§ Short exercise:
Begin at the line that contains "Tap the Locations map pin icon" and stop after the line that contains "click(62, 135)". Switch "Try for free" to "Start free trial" and write out only those lines again, with everything else left unchanged.

§ Data entries:
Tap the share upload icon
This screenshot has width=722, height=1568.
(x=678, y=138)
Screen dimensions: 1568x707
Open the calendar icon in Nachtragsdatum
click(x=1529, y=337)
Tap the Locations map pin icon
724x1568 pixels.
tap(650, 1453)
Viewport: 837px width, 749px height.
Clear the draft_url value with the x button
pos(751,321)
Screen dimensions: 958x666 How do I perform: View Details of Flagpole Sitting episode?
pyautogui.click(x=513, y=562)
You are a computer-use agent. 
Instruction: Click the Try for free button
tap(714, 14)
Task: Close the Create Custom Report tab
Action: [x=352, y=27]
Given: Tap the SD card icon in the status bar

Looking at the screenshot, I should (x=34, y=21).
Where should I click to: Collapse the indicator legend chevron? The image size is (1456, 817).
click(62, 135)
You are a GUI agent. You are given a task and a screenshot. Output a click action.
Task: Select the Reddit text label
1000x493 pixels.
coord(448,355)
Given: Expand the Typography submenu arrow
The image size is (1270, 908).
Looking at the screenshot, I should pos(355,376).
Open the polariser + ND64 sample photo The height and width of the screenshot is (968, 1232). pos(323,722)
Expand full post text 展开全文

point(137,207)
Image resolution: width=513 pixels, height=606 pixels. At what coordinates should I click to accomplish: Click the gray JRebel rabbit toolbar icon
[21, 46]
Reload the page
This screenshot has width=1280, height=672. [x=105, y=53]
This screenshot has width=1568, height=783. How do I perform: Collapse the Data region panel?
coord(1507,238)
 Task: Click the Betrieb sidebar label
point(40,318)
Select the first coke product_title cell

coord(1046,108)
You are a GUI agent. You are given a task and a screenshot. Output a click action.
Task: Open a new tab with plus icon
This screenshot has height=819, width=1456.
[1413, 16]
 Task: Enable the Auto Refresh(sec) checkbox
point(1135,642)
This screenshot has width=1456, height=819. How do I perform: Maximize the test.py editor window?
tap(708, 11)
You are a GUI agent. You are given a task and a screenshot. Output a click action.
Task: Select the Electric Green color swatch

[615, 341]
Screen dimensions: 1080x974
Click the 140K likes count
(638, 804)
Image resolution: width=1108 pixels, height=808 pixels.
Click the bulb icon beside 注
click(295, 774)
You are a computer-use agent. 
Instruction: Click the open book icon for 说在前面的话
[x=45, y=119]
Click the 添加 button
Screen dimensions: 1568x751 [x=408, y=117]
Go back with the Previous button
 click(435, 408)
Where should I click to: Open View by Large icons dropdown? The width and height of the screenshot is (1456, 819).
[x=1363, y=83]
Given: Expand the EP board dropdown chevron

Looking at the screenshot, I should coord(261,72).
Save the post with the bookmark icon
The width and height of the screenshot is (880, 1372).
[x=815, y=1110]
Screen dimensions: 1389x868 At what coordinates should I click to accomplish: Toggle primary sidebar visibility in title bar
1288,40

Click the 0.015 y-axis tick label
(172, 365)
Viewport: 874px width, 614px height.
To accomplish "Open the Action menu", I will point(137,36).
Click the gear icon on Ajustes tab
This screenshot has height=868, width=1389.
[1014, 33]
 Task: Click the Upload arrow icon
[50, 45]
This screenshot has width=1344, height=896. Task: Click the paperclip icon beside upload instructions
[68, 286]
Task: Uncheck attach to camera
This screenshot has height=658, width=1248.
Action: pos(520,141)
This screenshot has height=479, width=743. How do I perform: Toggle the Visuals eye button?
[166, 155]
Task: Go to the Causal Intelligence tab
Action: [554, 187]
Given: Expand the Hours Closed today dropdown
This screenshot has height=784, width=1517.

§ Full output:
Tap the Locations map pin icon
724x1568 pixels.
tap(650, 1453)
Viewport: 837px width, 749px height.
Clear the draft_url value with the x button
pos(751,321)
Screen dimensions: 958x666 How do I perform: View Details of Flagpole Sitting episode?
pyautogui.click(x=513, y=562)
You are a computer-use agent. 
Instruction: Click the Start free trial button
tap(714, 14)
Task: Close the Create Custom Report tab
Action: [x=352, y=27]
Given: Tap the SD card icon in the status bar

Looking at the screenshot, I should (x=34, y=21).
Where should I click to: Collapse the indicator legend chevron? The image size is (1456, 817).
click(62, 135)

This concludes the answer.